Beim Thema NATO herrscht kein Sonnenschein zwischen Bundeskanzlerin Angela Merkel und Frankreichs Staatspräsident Emmanuel Macron.
NATO

Streitpunkt: Russland

Frankreichs Präsident Macron wirbt für Dialog, die Bundesregierung setzt auf Handel

Von Felix Jaitner

Die Gegensätze könnten nicht größer sein: Während Frankreichs Präsident Emmanuel Macron der NATO diese Woche den »Hirntod« bescheinigte, wies die Bundesregierung die Aussage brüsk zurück.
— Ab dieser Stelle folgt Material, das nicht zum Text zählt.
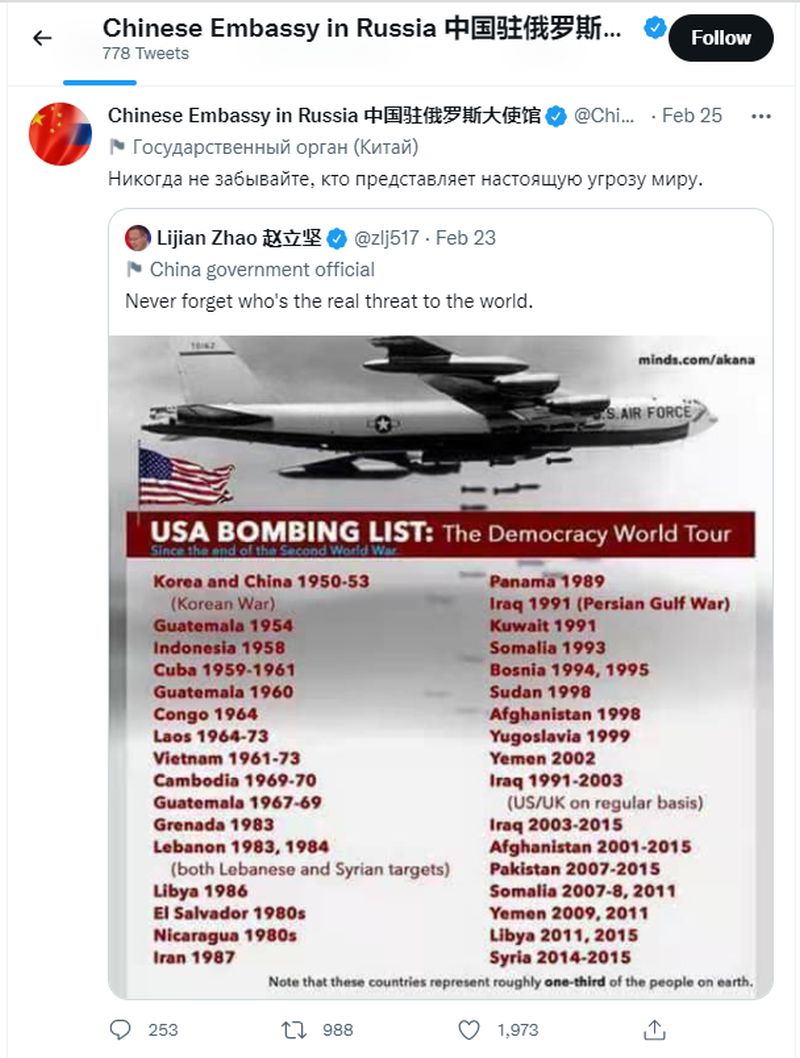Open the tweet's three-dot more menu
This screenshot has width=800, height=1058.
click(x=761, y=116)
Kanzlerin Angela Merkel, Außenminister Heiko Maas und Verteidigungsministerin Annegret Kramp-Karrenbauer betonten einhellig die Bedeutung des westlichen Militärbündnisses für Deutschlands Sicherheit und bekannten sich rituell zur »unabdingbaren« transatlantischen Partnerschaft. So einig sich die beiden selbst ernannten Lokomotiven der europäischen Integration darin sind, die EU im Konzert der Großmachtpolitik zu etablieren, so uneinig sind sie sich in der Frage, wie das geschehen soll.

Die spannungsgeladenen deutsch-französischen Beziehungen verschärfen sich seit einiger Zeit ausgerechnet in einem Bereich, der lange kaum für nennenswerten Widerspruch sorgte: der Russland-Frage. Im Gegensatz zu seinen Amtsvorgängern Sarkozy und Hollande knüpft Macron stärker an gaullistische Traditionen der französischen Außenpolitik an. Die internationale Sicherheitslage und das aufstrebende China hätten zu einer »außergewöhnlichen Schwäche Europas« geführt, kritisiert der französische Präsident in seinem vielbeachteten Interview im britischen Wirtschaftsjournal »Economist«. »Wenn Europa sich nicht als Weltmacht sehen kann, wird es verschwinden«, warnte Macron. Um das zu verhindert forciert er - im Verbund mit der Bundesregierung - nicht nur die »militärische Souveränität« der EU, sondern wirbt auch für verbesserte Beziehungen mit Russland.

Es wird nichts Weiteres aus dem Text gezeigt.